Sunday, October 23, 2022

We Have Always Lived in the Castle

We Have Always Lived in the Castle by Shirley Jackson 146 pages

It’s October, and if you are looking for a spooky read, forget Stephen King and grab a copy of any of Shirley Jackson’s books. I love how Jackson’s terror is so subtle.

In this, the last book she published, in 1962, the basis is family. Generation of Blackwoods have lived on their estate, but now a shroud has been draped over the family’s reputation.  One of the three remaining Blackwoods is guilty of poisoning the rest of the family.

The suspects are:

            *Eighteen-year-old Mary Katherine, known throughout the village and by the family as Merricat, has been acquitted of all wrongdoing.

            *Uncle Julian, who drank just enough of the poison wine to render him an invalid and confined to a wheelchair.

            *Merricat’s sister, Constance, who never leaves the estate and rarely ventures past her garden.

The answer to the crime seems obvious, but nothing is ever like it seems in a Shirley Jackson story.
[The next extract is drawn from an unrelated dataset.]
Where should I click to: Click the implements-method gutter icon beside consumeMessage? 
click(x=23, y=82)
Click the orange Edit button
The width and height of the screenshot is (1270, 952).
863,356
Merricat goes into the village on Tuesdays and Fridays to get groceries and whatever else the family needs, but she hates it.  The villagers avoid her and the children make fun of her.

I gather that the estate and the house that looks like a castle is quite large. The three don’t live in the house’s entirety, but five rooms at the most.

One day, a cousin, Charles, appears at their door. He has heard the rumors of a fortune being stashed on the estate and is determined to find it.

Okay, I can’t say anymore without giving the plot away, so you’ll have to read this one for yourself.  I highly recommend it.  “We Have Always Lived in the Castle” receives 4 out of 5 stars in Julie’s world.